市川喜一著作集 > 第18巻 ルカ福音書講解U > 第55講

ルカの「旅行記」について

       ― 第二部のまとめ ―

「旅行記」における区分とその配列

 ここで「ルカの旅行記」は終わり、次の段落でイエスはいよいよエルサレムに入られます。これまでにも繰り返し見てきたように、ルカはマルコに従い自分の福音書を三部で構成しています。すなわち、ガリラヤでの「神の国」告知の働き、エルサレムへの旅、そしてエルサレムでの受難と復活です。その第一部のガリラヤと第三部のエルサレムの部分では、ルカはほぼマルコの内容と順序に従い叙述を進めていますが、第二部の「旅行記」では大きくマルコから離れ、ほとんどマルコにはない記事で埋めています。マルコにない記事は、マタイにも知られていた共通の語録集である「語録資料Q」と、ルカだけが持っていた「ルカの特殊資料L」ですが、ルカはそれらの資料を自分なりの福音提示の構想に従ってこの「旅行記」に置きます。「ルカの旅行記」は、イエス一行のエルサレムへの旅の旅程についてはほとんど触れることなく、ルカが自分の福音提示のために自由に使える物語空間となっています。
 問題は、ルカがどのような構想をもってこの物語空間を構成したかです。ここでルカが用いた資料の配列は、どのような構想とか意図に従っているのでしょうか。この「ルカの旅行記」の構想については、研究者の間で様々な提案がなされていますが、決定的なものはありません。言えることは、この「旅行記」は、マルコの枠から離れて、ルカが自分の福音理解に従って自由に伝承資料を配列し、ルカなりの仕方でその資料を結びつけ、一つの物語として提示することができる自由な物語空間ですから、そこにルカの福音理解とか思想がもっともよく表れているということです。
 「旅行記」全体を通してその諸資料を配列する構想とか原理を見出すことは困難です。しかし、この講解で見てきたように、ルカは複数の資料を特定の主題によってひとまとまりとして提示していることは理解できます。まとまりを見ることが困難な場合もありますが、大枠では主題ごとにまとめられた区分(セクション)を見出すことができます。ここで第二部を振り返り、その区分(セクション)の配列を見ておきましょう。

区分1 七十二人の派遣(九・五一〜一〇・三七)
 エルサレムに向かう旅の始まりと、イエスに従う弟子の覚悟についての対話の記事(九・五一〜六二)の後、イエスが七十二人の弟子を「神の国」告知のために派遣された出来事に関連する記事がまとめられています(一〇・一〜二四)。これが「旅行記」最初の大きな区分を構成します。それは、「旅行記」に置かれていることが示すように、地上のイエスのガリラヤでの出来事ではなく、復活されたイエスによって派遣された弟子たちの状況を反映する記事でした。そして、次の区分に入る前に、「善いサマリア人」のたとえが挿入されます(一〇・二五〜三七)。このたとえがここに置かれたことで、この区分が「サマリア」で囲まれることになります(九・五二〜五三とこのたとえ)。

区分2 主の祈り(一一・一〜一三)
 マルコにはなく「語録資料Q」に伝えられている「主の祈り」を、ルカは「旅行記」に置きます。その後に、この祈りの解釈にかかわるたとえを置いて、「主の祈り」に関する区分を構成しています(一一・一〜一三)。

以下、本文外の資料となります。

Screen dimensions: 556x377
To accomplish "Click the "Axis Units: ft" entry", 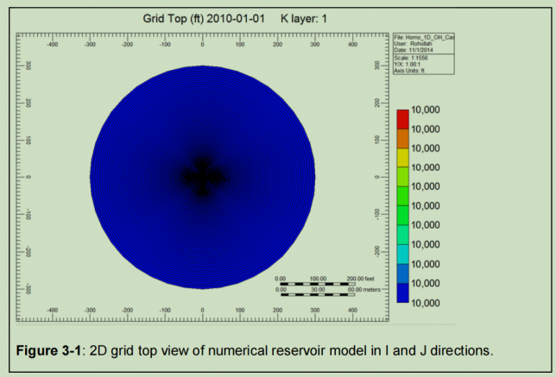I will [414, 69].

区分3 ファリサイ派との対立と対決(一一・一四〜五四)
 イエスが悪霊を追い出された働きを悪霊の頭によるものだと批判したファリサイ派律法学者との議論から始まり、イエスの激しいファリサイ派批判に終わるこの区分(一一・一四〜五四)は、その中にこの主題に適合しない語録も含まれますが、全体としてはファリサイ派ユダヤ教との対決を主題とする区分としてよいでしょう。

区分4 終末の切迫とその備え(一二・一〜一三・九)
 次ぎに終末の切迫とそれに備えるべきことを主題とする区分が来ます(一二・一〜一三・九)。その中に、「恐れることなくイエスを言い表す」必要を説く小区分(一二・一〜一二)、地上の富についての心構えを説く小区分(一二・一三〜三四)、時が迫っていることを強調する小区分(一二・三五〜一三・九)の三つの小区分が認められます。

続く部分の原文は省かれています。